Снова звякнуло дверное стекло. Нет, это не Лида и не Людмила. Это заведующая медицинской частью, полненькая, румяная брюнетка. С ее лица не сходит искусственная улыбка, словно она все время чувствует себя на сцене и хочет во что бы то ни стало добиться успеха у зрителей.
— Ах, помешала отдыху, но хочется узнать, девочки, как жизнь? Жалоб нет? А где же летчица... пикировщина? Ах, вы не знаете? Ясно, ясно! Любит она, оказывается, играть этакую таинственную особу. Пусть уж...
Слова сыплются как дробь пулемета. И в такт с ними постукивают тонкие каблучки.
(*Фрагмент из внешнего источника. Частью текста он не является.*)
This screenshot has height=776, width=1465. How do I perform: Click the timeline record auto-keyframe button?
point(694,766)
Какие на ней туфельки! Лакированные лодочки, размер, видно, тридцать пятый... А меня на госпитальном складе дожидаются сапоги, под которые надо четырежды обернуть ноги в портянки.
Толстушка упорхнула легкой походкой. Стук каблучков доносится уже с другого конца коридора, когда Настя вносит Людмилу и укладывает в постель.
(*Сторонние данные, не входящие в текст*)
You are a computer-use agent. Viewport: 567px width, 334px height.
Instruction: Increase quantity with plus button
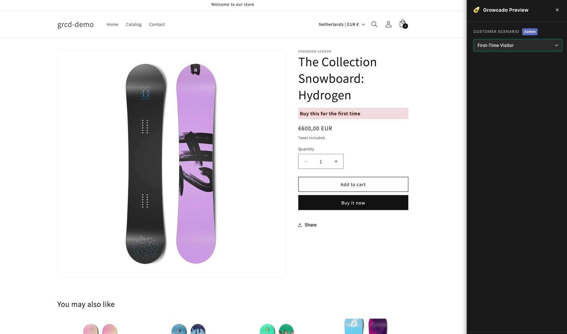click(x=336, y=162)
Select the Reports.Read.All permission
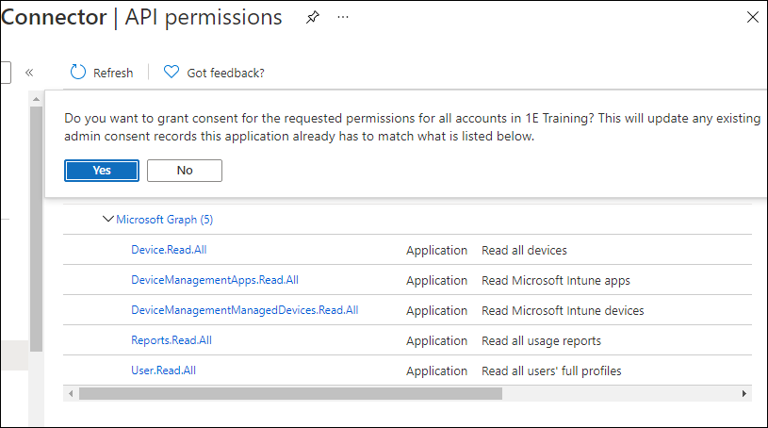The height and width of the screenshot is (428, 768). [171, 340]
— Отдохни, детка. И в другой раз — без меня никуда! Сама отведу, сама приведу.
Добрая умница Настя! Как ты сказала? «Отдохни... Сама отведу...»
Ужин. Селедка, винегрет, горячий чай, кусок сахара. И тарелка с хлебом — ешь, сколько влезет. Обычно почти все уплетает Галина; мы, остальные, едим мало и неохотно. И я часто отдаю ей свой паек, чтобы были силы петь.
— Ешь!
После ужина Галина частенько берет в руки гитару, за которую отдала месячный оклад, и приятным низким голосом поет простые, грустные песни — про фронт, про любовь. Я подпеваю, потом запевает и Людмила. Только Лида молчит. И когда палата набивается девушками из других комнат, она уходит.
«Огонек», «Землянка», «Фонарики» — наши любимые песни. Девушки расселись на койках и на полу и поют самозабвенно, то печально хмуря брови, то лукаво улыбаясь. В эти вечерние часы мы далеки от нашей мертвенно-белой палаты: переполненные энергии, мчимся на фронт, сидим в землянках возле раций, управляем танками и самолетами, перевязываем раненых и ползем в разведку. А на коротких привалах ухитряемся сплясать. Да можно ли учесть все, что делали девчонки на Великой войне?
Милые, милые фронтовые подружки с перевязанными головами, с синими рубцами ожогов, без рук, без ног! Клянете ли жизнь, боевые свои пути? Нет, нет, нет! Я знаю: стоит Родине позвать — и вы вновь побредете по осенней распутице, по грязи, которая властно стягивает сапоги; еще раз на шатком бревне переплывете взлохмаченные разрывами реки, опять не побоитесь пламени горящих самолетов. Я знаю — вы ни о чем не сожалеете, потому что верите: это последняя война, и осветительные ракеты никогда больше не будут гасить мерцание звезд в мирной ночи... Пойте, девушки, пойте! Вы заслужили огромное счастье!..
День второй
На операционной каталке меня везут на консилиум. Поездка по длинному коридору — своего рода развлечение. Когда человек так долго заключен в четыре стены, любая перемена доставляет удовольствие. В кабинет врача я вкатываюсь улыбаясь.
Сухопарый старик, очевидно какой-то знаменитый профессор, выстукивает серебряным молоточком все мое тело. Его движения мне почему-то напоминают путевого обходчика, который проверяет рельсы на своем участке. Я смеюсь — так ясно представляется мне уважаемый старичок в форме железнодорожника. Он пристально смотрит на меня и произносит: «Да‑с!»